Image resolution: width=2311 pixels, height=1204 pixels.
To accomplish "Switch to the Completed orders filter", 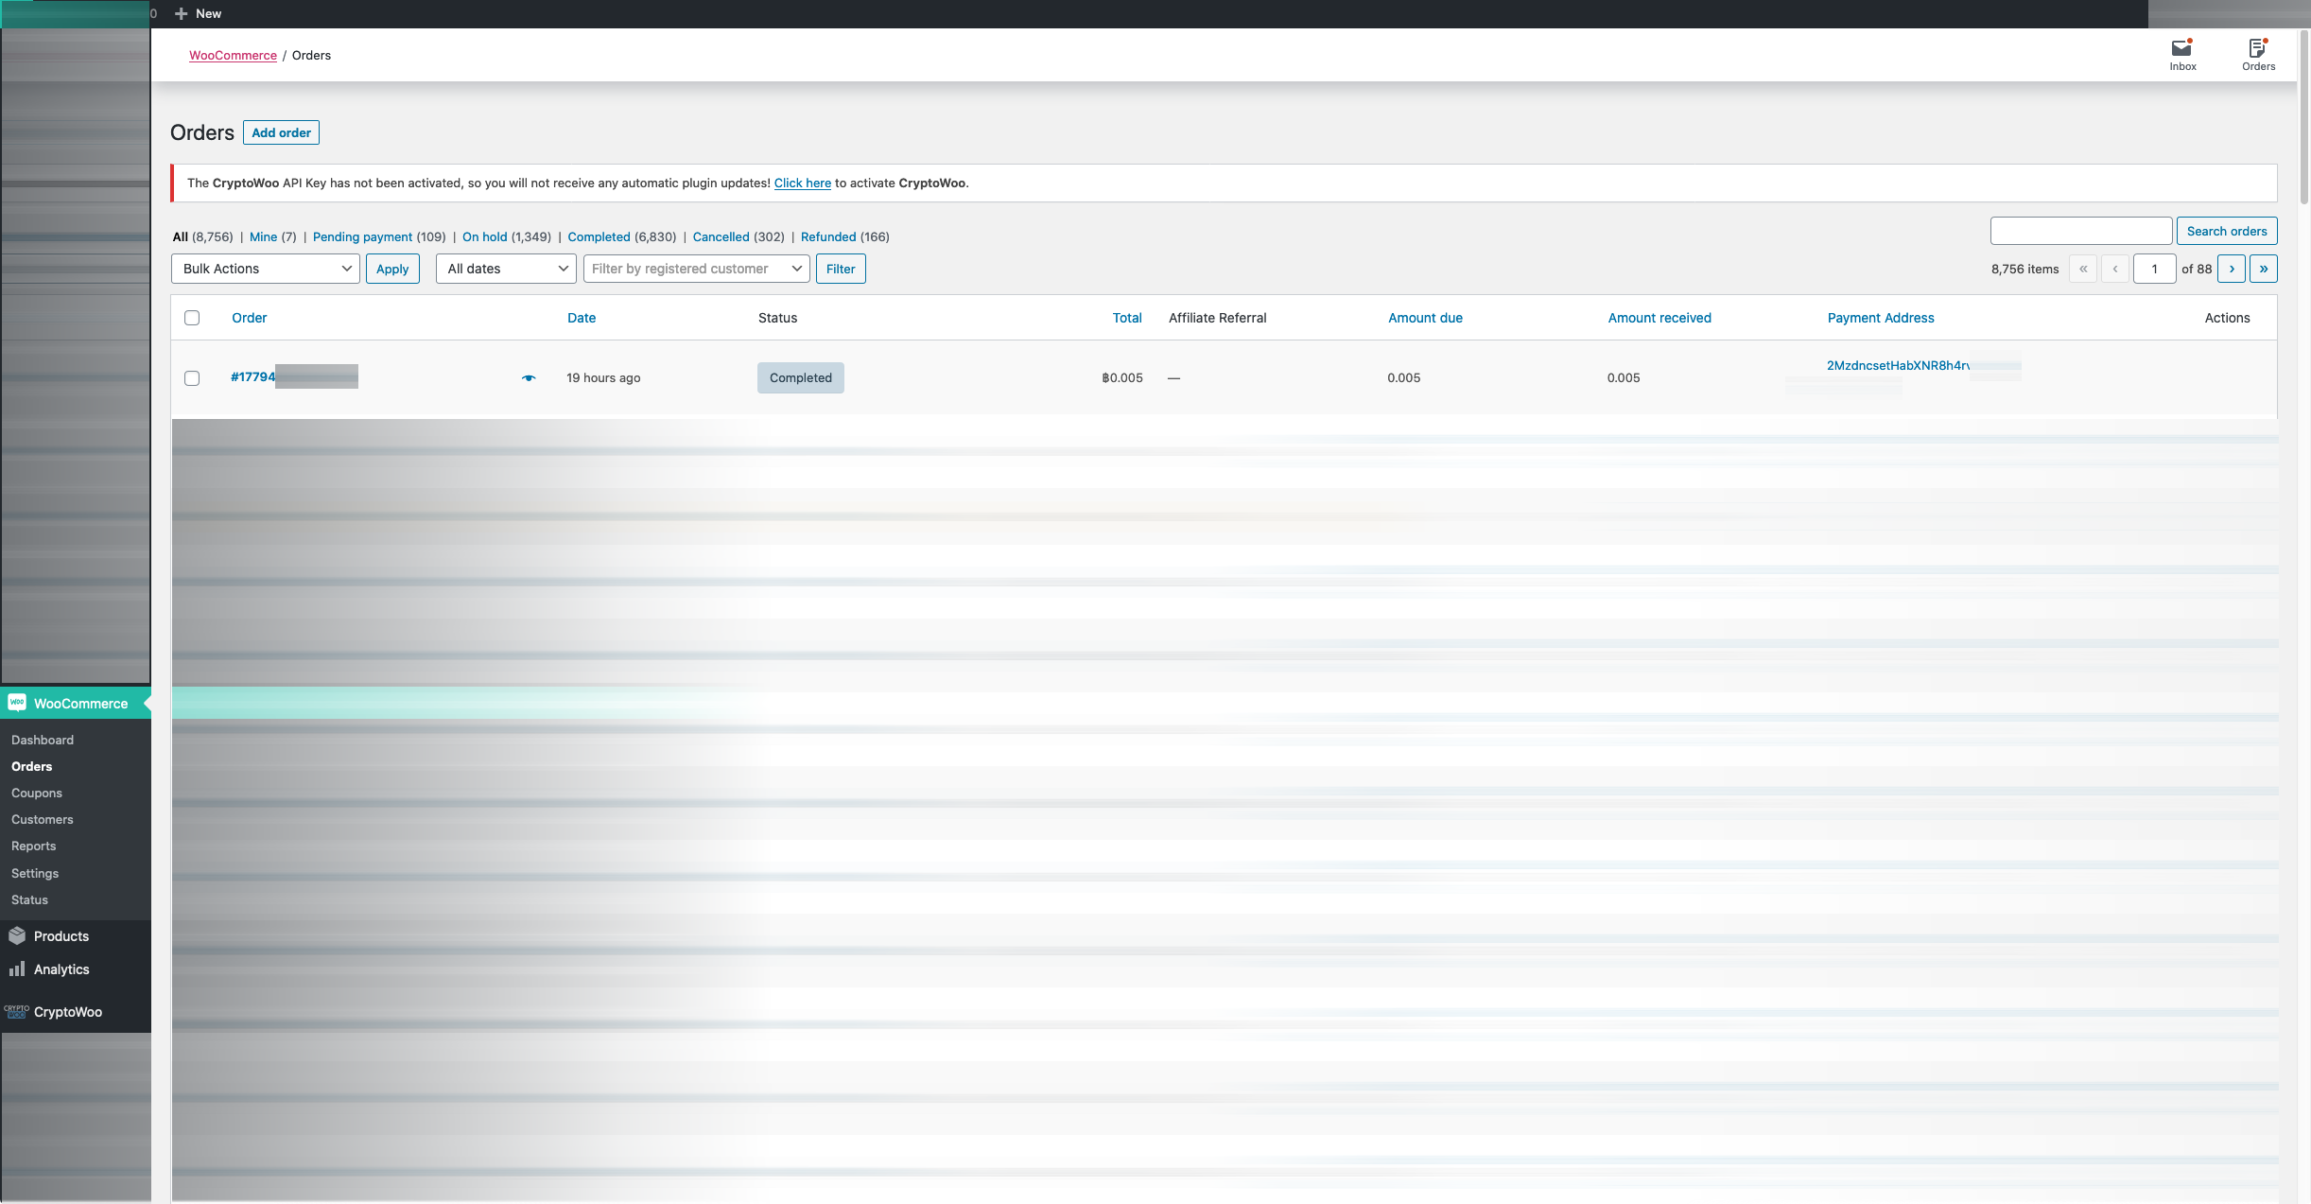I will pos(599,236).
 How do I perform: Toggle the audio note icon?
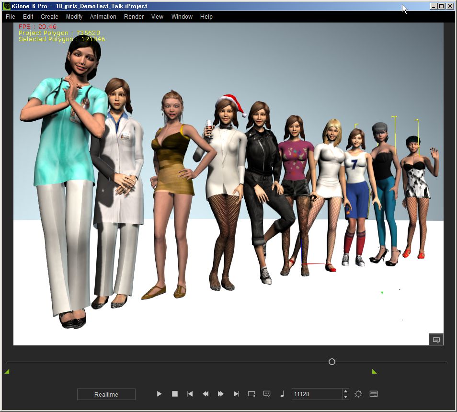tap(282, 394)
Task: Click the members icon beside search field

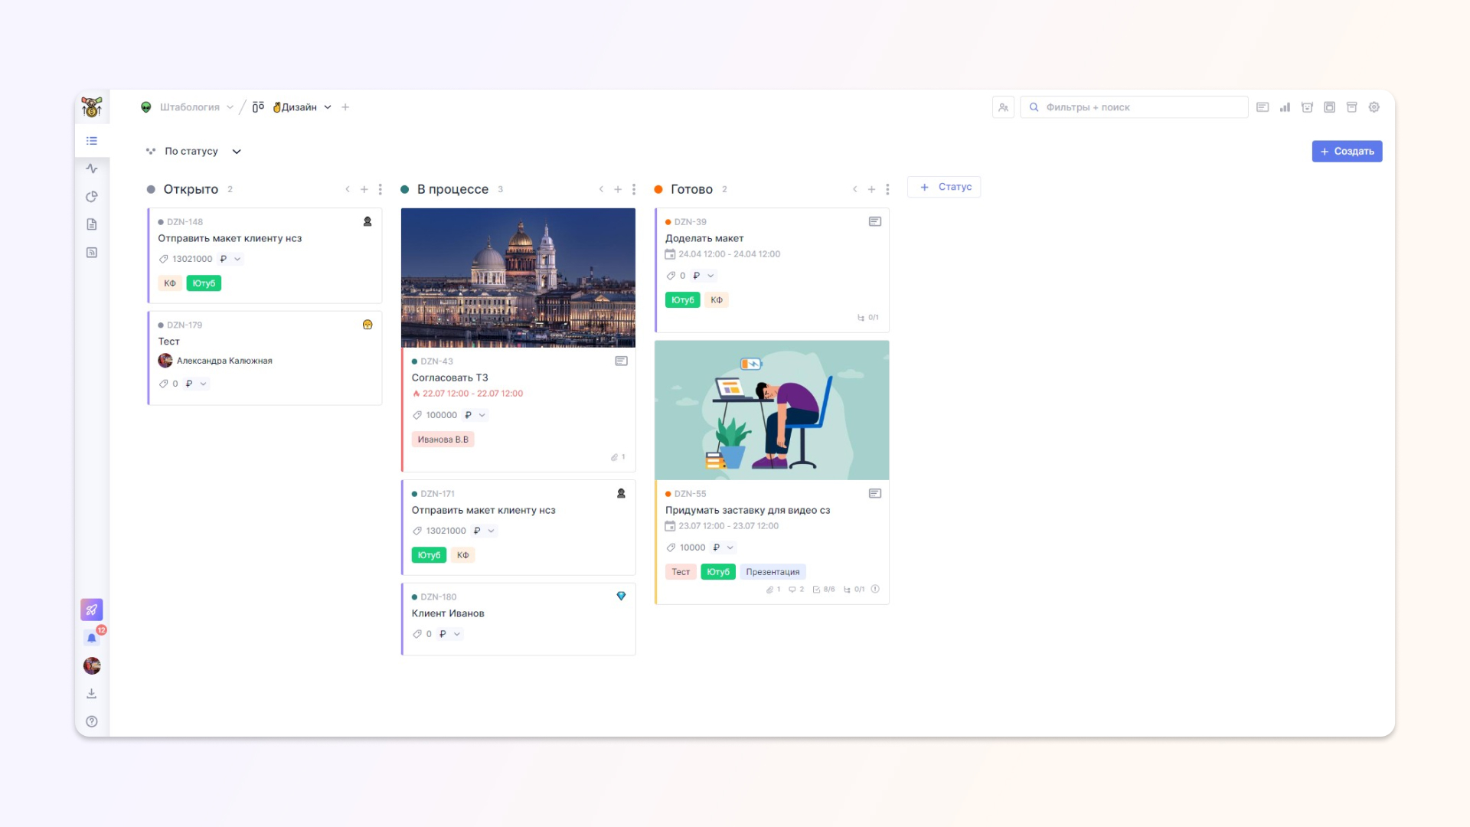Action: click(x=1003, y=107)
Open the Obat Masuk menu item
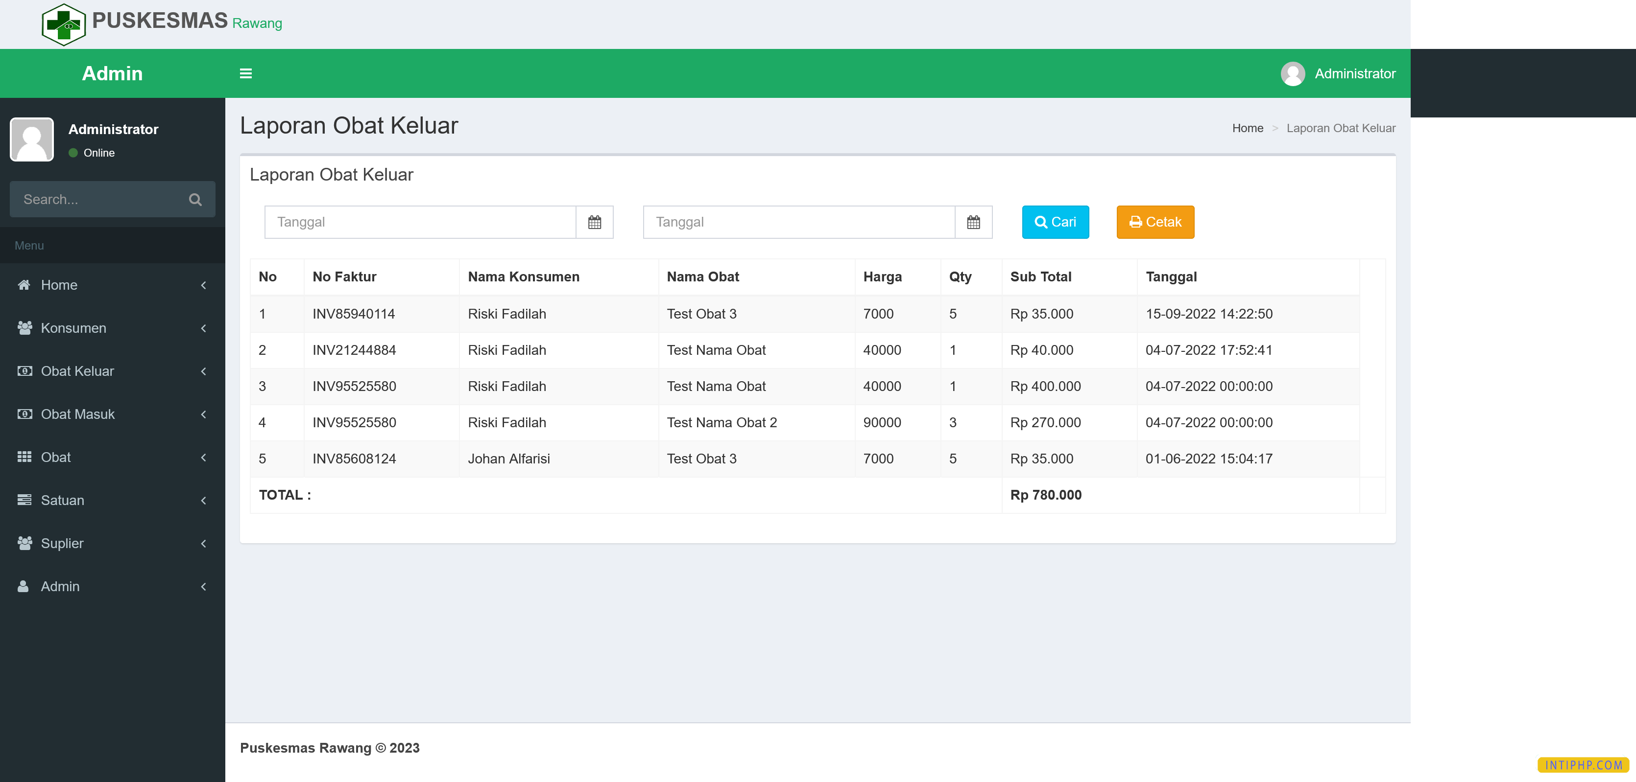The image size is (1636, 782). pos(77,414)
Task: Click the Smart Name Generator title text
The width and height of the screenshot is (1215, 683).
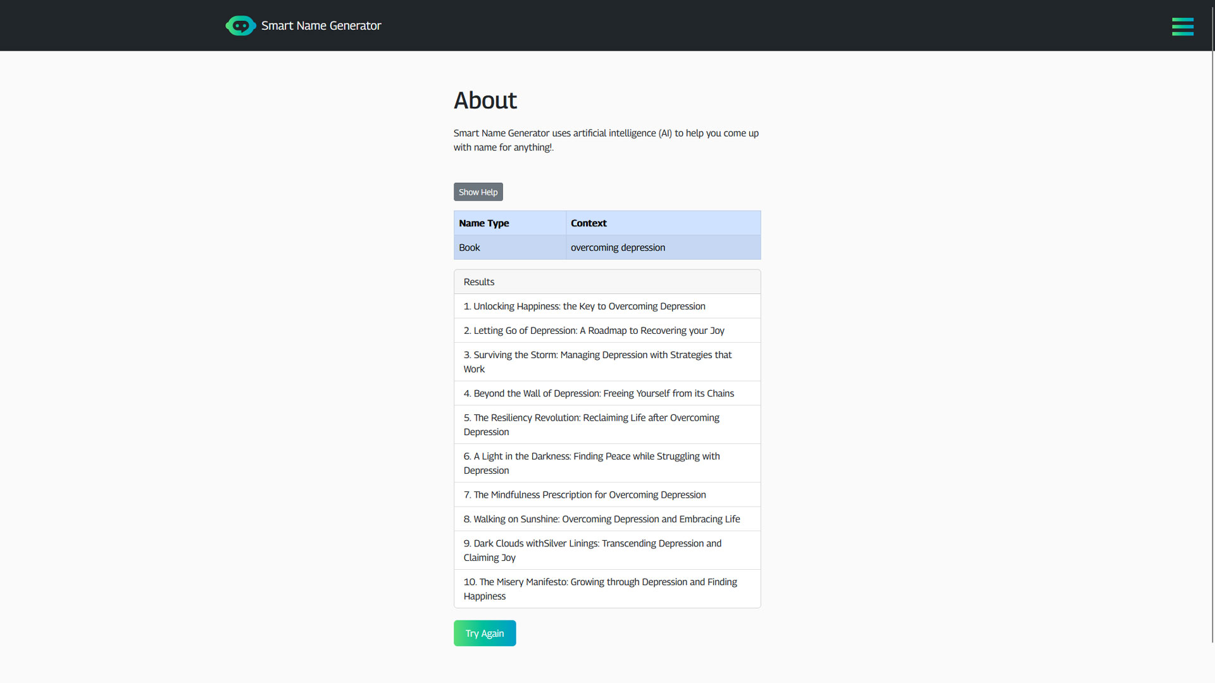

__DIRECTIVE__: Count the lines in the items above that contain the string "Task", treating uppercase and lowercase as different, and reply with the number only.

__RESULT OF THE EXERCISE__: 2